Helpful as cloud-based management may be, it does little to upgrade VDI security in a meaningful way. Arguably, it does just the opposite. When users believe they’re safe because someone else is handling the details, they can become complacent about VDI security and (accidentally) make things very easy for hackers. That’s true regardless of whether they’re running a persistent or non-persistent virtual setup.

Making matters worse, physical and virtual machines share the same vulnerabilities but not the same capacity for self-defense. Physical desktops with abundant memory can run antivirus programs that cross-check files and applications against a huge database of malware signatures. By design, virtual desktops use only enough memory to function. The database of malware signatures needed to run traditional antivirus consumes a significant amount of memory, which if deployed on each child desktop limits the number of instances that can be deployed per hypervisor. With virtual desktops needing to run in significant numbers to be truly cost-effective, enterprises need to carefully consider the memory requirements of VDI security.

Next-generation antivirus (NGAV) platforms have similar constraints running on VDI. NGAV tools utilize heavyweight machine learning algorithms that require more resources than many virtual desktops have to offer.
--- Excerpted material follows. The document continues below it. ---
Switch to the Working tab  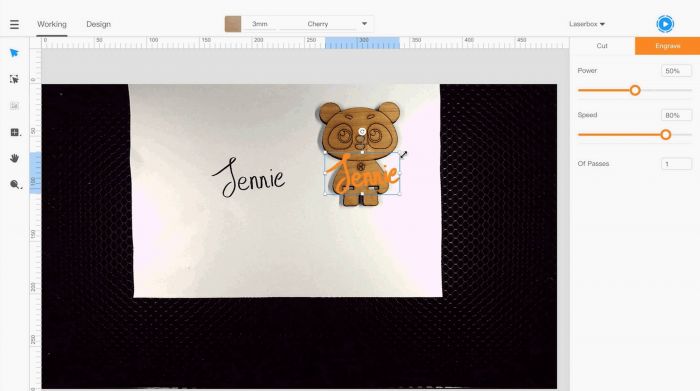point(52,24)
This problem will only become more pronounced as cybersecurity tools begin to require more resources, creating a situation where virtual desktop infrastructures are no longer cost effective.

Users could abandon them preemptively, moving to something less convenient but more secure. Or they could continue to benefit from virtualization but with a whole new approach to security.
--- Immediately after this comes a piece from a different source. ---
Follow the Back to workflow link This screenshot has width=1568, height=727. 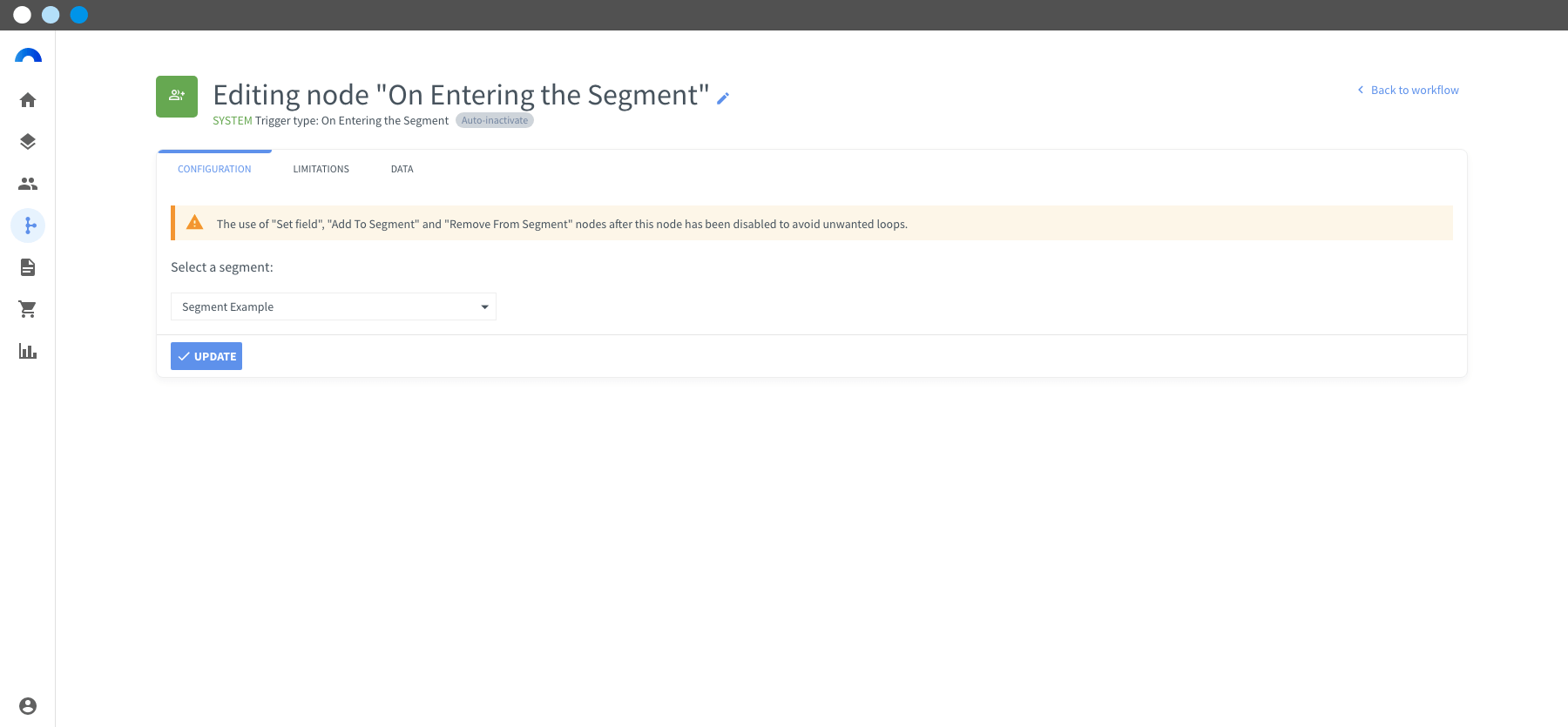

Moving Target Defense: VDI Security Made Real

Moving target defense consistently neutralizes endpoint attacks on both physical and virtual desktops. It works by morphing the application memory. Hackers think they’re launching an attack against a legitimate target, but they’re actually targeting a harmless decoy. Essentially, moving target defense diverts and then diffuses an endpoint attack before it has any consequences.

In addition to being effective, moving target defense has a small footprint, making it ideally suited to VDI security. Traditional AV and NGAV tools require a runtime component that either taxes performance or makes these tools incompatible with virtual machines. With moving target defense, by contrast, the memory gets morphed, and then the application steps out of the way, using minimal computing resources as there is no runtime component. In that way, this is the rare approach that’s both ironclad yet lightweight.

Moving target defense also benefits from lacking a database or algorithm to update. What this means is there is no additional information required to defend against emerging, zero-day threats. It’s always up to date and on guard because it doesn’t need to recognize a threat to stop it – unlike all other approaches to VDI security. As a result, users don’t have to worry that the version included with the golden image of the virtualized desktop has blind spots or requires updates. It’s always ready.

As more companies transition to virtual environments, so will more hackers. New and old users alike must acknowledge this fact and be just as honest about the vulnerabilities ingrained in virtual environments. But they shouldn’t despair. With moving target defense in places, companies can make mobility and security both priorities.